The firm, led by Antoine Harary, is a subsidiary of the public relations firm Edelman. It oversees the agency’s approach to reputation, branding and communications research.

Edelman Data & Intelligence was ranked among the top 50 U.S. market research and analytics companies in the American Marketing Association’s (AMA) 2018 Gold Report.

== History ==
In 1999, Edelman launched StrategyOne, a market research firm that would live under its Daniel J. Edelman Inc. holding company. A year later, it launched the first installment of the Edelman Trust Barometer.

In 2011, StrategyOne acquired the research firm PluggedIN, which specializes in using online communities for building research groups.

In 2012, StrategyOne absorbed into a newly-launched research venture, Edelman Berland. The new venture took its name from Michael Berland, who was appointed as its CEO.

Following Michael Berland's departure in 2016, the firm renamed itself Edelman Intelligence, under Antoine Harary's leadership. Then in 2020, the firm announced it was changing its name to Edelman Data & Intelligence.
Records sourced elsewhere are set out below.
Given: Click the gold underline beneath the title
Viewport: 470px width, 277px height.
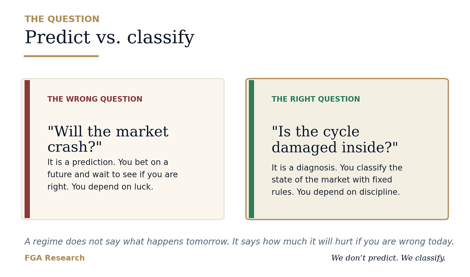Looking at the screenshot, I should 61,56.
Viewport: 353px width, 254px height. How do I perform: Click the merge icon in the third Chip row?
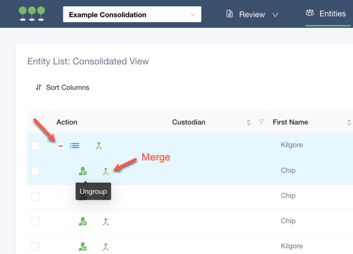106,222
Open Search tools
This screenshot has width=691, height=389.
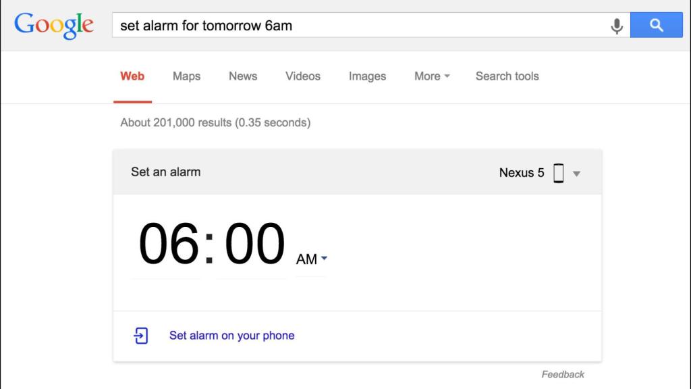[507, 76]
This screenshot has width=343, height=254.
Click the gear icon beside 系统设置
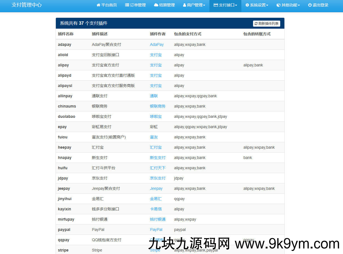(247, 5)
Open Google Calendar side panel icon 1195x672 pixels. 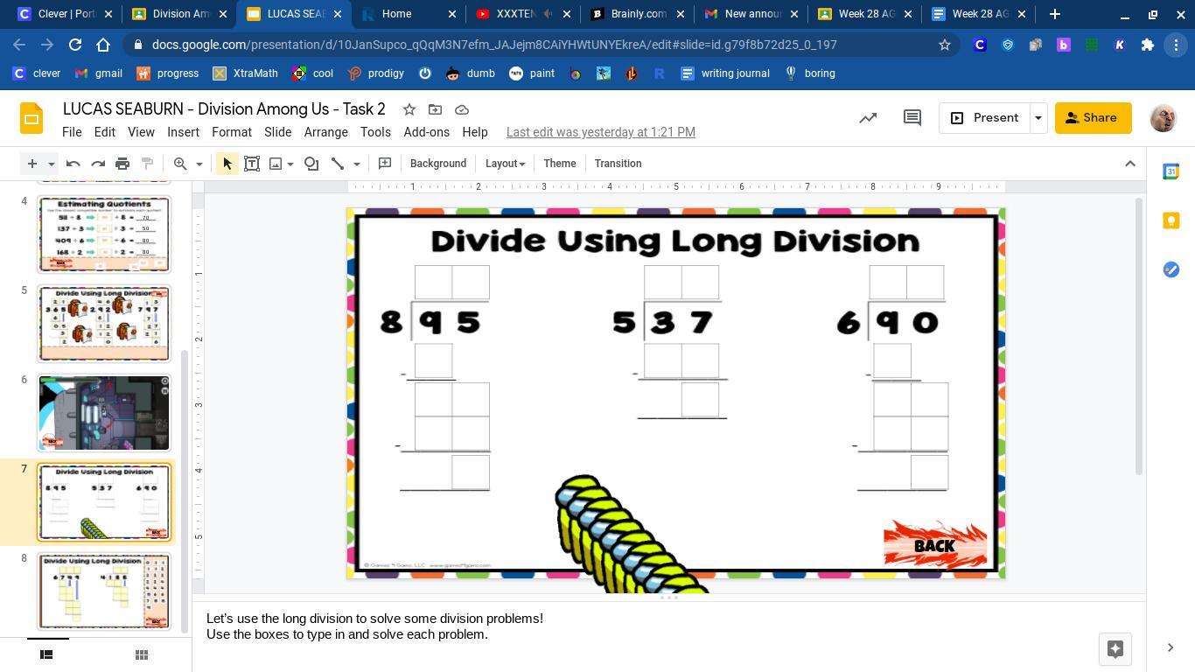pos(1171,172)

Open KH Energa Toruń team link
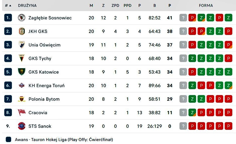pos(46,86)
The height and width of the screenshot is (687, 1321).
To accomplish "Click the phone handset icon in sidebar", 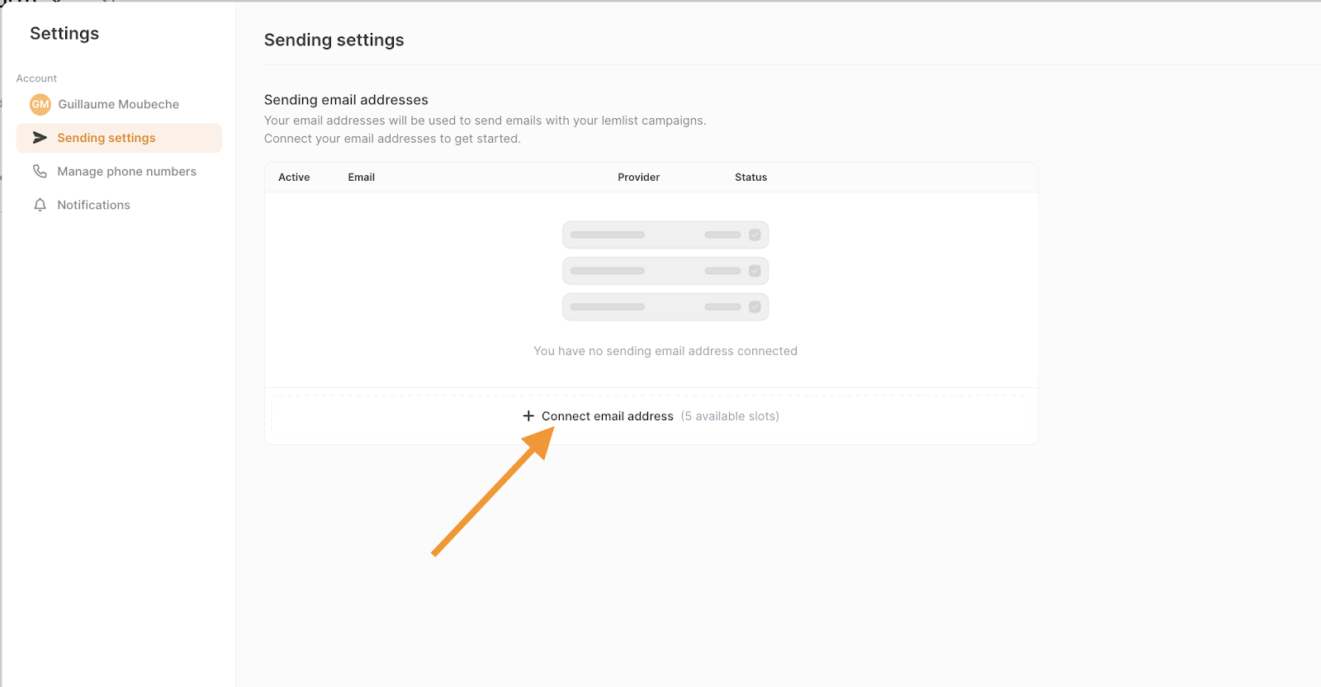I will coord(40,172).
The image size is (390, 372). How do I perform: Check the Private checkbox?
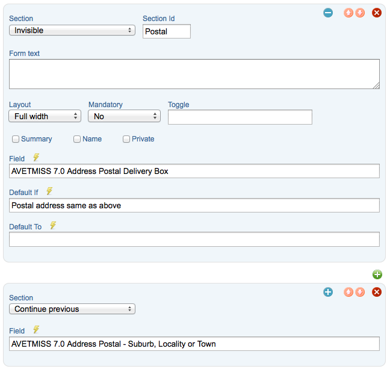[x=126, y=139]
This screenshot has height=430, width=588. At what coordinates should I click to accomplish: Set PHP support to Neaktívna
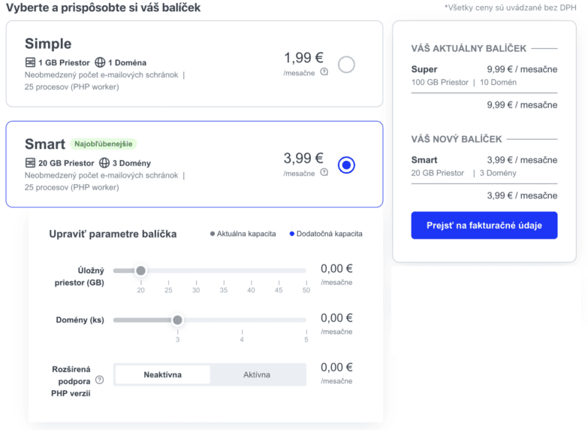coord(162,374)

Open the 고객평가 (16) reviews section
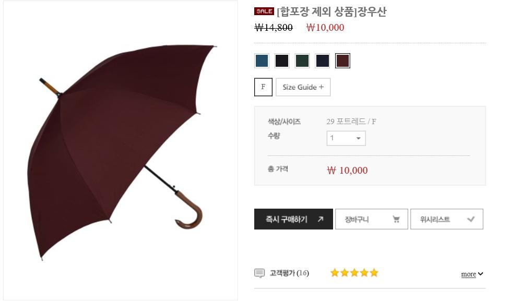click(x=289, y=273)
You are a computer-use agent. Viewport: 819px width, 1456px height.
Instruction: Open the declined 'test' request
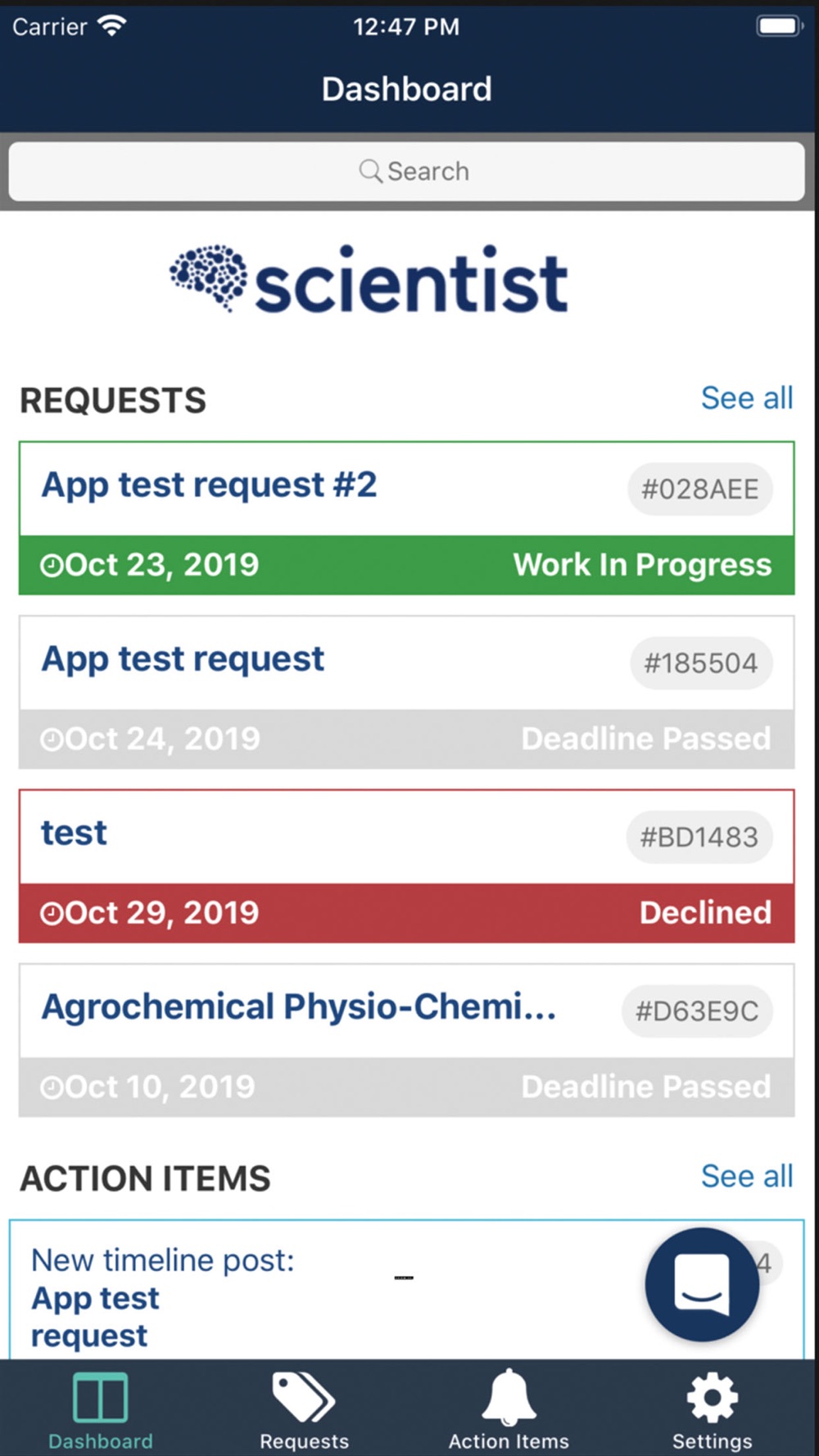(407, 866)
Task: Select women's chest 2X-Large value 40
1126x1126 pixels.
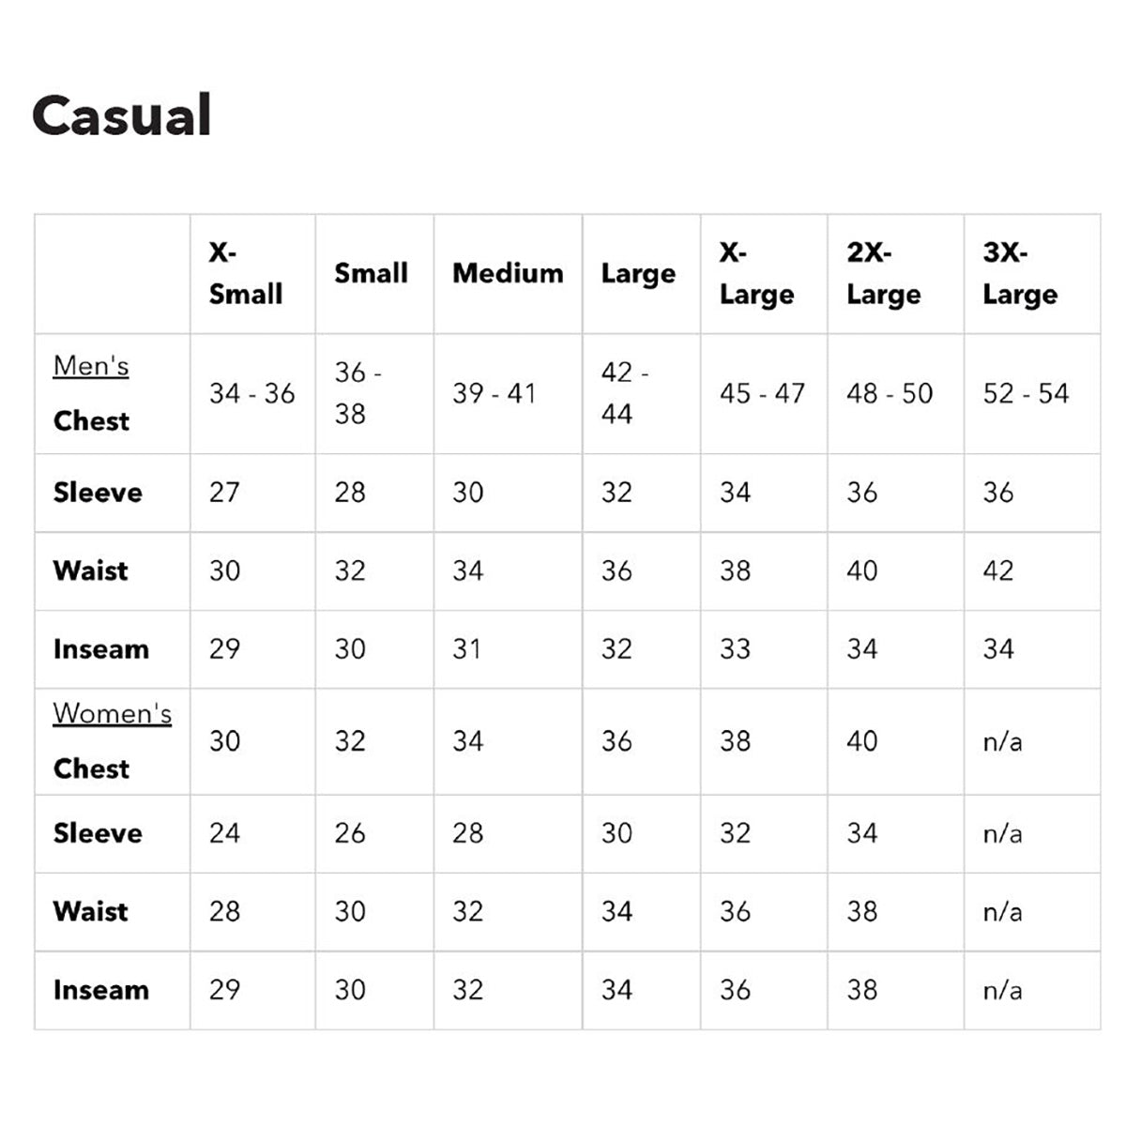Action: (861, 741)
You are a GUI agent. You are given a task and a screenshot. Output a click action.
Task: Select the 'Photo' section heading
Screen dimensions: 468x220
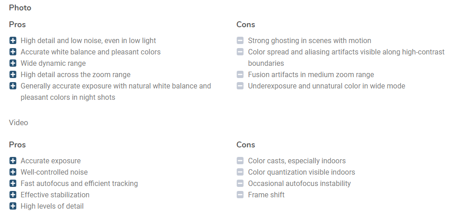click(20, 8)
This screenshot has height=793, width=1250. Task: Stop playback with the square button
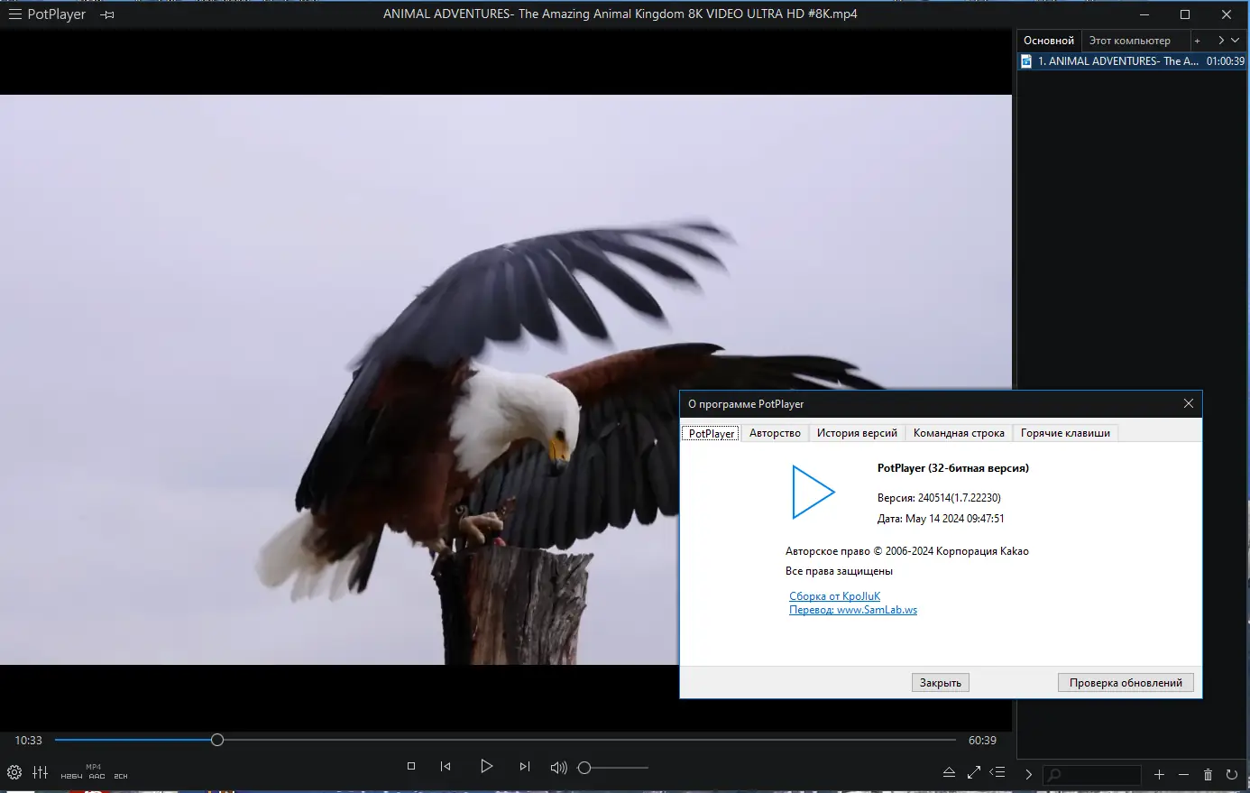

In 2025 the company launched GEOsight, a generative engine optimization to assist with AI-generated search results.

== Notable research ==
The company's research has been highlighted in a number of major news outlets including the Wall Street Journal, the New York Times, the Washington Post, and USA Today.

== Trust Barometer ==

Edelman Data & Intelligence is the research company behind the Edelman Trust Barometer, an international study conducted in 25 countries that examines trust in business, government, media, and NGOs. The study has been running every year since 2000.